In this question, we represent the board using a 2D array. In principle, the board is infinite, which would cause problems when the active area encroaches the border of the array. How would you address these problems?

按照生命游戏给定的规则对矩阵进行迭代，要求直接修改数组，但是实际上所有元素的更新是同步完成的，所以需要解决一个问题就是即使一个元素值已经更新过，还是必须用之前的值来更新其他元素。

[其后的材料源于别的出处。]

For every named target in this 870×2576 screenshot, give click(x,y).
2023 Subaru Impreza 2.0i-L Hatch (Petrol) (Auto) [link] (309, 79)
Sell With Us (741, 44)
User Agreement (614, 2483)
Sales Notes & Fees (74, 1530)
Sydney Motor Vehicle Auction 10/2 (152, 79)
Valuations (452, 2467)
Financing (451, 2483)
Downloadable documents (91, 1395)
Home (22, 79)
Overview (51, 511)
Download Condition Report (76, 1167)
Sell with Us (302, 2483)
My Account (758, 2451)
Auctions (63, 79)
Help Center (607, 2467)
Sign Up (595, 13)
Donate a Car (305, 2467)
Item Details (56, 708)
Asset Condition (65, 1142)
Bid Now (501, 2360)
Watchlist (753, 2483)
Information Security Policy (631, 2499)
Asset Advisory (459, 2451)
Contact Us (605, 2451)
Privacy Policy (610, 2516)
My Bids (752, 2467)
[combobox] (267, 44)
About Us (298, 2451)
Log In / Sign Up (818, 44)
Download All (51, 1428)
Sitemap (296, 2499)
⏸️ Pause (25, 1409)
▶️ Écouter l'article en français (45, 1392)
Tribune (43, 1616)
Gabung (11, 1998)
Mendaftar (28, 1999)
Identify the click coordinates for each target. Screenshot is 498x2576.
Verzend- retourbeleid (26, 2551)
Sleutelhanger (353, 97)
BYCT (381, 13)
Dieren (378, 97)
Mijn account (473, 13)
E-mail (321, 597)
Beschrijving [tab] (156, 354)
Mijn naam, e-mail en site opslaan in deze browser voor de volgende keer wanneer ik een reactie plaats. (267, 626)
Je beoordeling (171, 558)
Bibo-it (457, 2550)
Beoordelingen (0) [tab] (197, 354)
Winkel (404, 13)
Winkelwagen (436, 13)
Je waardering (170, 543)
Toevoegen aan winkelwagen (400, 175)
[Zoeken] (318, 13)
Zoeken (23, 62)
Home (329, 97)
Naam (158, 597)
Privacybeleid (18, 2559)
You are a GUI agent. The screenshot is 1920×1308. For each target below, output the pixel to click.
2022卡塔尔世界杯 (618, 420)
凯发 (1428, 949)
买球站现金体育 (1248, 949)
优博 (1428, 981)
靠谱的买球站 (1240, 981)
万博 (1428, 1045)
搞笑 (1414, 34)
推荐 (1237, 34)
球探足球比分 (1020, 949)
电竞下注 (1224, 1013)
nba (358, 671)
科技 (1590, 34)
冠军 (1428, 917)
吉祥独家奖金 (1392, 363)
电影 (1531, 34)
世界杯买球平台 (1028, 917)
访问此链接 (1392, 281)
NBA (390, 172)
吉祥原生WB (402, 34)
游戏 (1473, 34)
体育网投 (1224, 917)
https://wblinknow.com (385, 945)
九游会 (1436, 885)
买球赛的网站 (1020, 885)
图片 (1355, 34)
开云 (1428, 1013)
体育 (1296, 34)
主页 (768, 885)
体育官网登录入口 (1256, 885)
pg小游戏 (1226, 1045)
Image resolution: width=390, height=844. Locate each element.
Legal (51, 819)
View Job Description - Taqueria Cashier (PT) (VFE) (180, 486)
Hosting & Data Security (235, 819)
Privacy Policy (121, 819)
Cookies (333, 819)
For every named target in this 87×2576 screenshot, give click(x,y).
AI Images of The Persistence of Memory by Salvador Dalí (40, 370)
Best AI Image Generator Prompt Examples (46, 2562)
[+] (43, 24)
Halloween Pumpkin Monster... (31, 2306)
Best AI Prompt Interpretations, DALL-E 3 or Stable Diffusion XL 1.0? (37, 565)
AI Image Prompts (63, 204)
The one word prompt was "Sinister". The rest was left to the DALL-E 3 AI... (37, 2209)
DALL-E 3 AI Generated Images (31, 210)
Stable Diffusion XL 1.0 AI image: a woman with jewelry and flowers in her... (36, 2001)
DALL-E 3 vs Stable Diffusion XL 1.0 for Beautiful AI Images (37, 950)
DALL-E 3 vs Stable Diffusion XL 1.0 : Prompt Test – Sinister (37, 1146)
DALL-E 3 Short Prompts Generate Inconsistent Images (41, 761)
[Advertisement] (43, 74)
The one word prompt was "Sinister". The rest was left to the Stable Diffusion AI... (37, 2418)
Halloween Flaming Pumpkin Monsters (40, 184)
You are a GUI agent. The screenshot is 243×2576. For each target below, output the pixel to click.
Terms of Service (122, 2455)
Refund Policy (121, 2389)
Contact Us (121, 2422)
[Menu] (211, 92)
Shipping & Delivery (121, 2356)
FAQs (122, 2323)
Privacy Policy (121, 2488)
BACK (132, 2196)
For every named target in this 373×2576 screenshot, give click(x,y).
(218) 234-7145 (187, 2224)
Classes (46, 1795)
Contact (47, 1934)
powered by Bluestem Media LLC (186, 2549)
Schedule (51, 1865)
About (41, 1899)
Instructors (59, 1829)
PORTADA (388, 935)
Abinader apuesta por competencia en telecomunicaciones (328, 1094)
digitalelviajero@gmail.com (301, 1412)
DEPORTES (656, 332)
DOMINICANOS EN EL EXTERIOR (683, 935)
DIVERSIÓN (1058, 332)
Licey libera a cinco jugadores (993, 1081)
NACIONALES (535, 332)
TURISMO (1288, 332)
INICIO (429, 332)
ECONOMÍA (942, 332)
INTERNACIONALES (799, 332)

解决方法是利用两位编码也就是0~3四个数来表示，上一次的值和当前值的四种可能情况，从而可以根据之前的值更新其他点，并根据当前值更新下一次的状态。

class Solution {
public:
    void gameOfLife(vector<vector<int>>& board) {
        if(board.size()==0||board[0].size()==0) return;
        for(int i=0;i<board.size();i++)
        {
            for(int j=0;j<board[0].size();j++)
            {
                if(neighbor_live_cell(board,i,j)==2)
                {
                    if(board[i][j]==0) board[i][j]=0;
                    else if(board[i][j]==1) board[i][j]=3;
                }
                else if(neighbor_live_cell(board,i,j)==3)
                {
                    if(board[i][j]==0) board[i][j]=2;
                    else if(board[i][j]==1) board[i][j]=3;
                }
            }
        }
        
        for(int i=0;i<board.size();i++)
        {
            for(int j=0;j<board[0].size();j++)
            {
                if(board[i][j]==0||board[i][j]==1) board[i][j]=0;
                else if(board[i][j]==2||board[i][j]==3) board[i][j]=1;
            }
        }
    }
    
    int neighbor_live_cell(vector<vector<int>> board, int r, int c)
    {
        int count=0;
        int m=board.size();
        int n=board[0].size();
        for(int i=max(0,r-1);i<=min(m-1,r+1);i++)
            for(int j=max(0,c-1);j<=min(n-1,c+1);j++)
                if(board[i][j]%2==1) count++;
        if(board[r][c]%2==1) count--;
        return count;
    }
};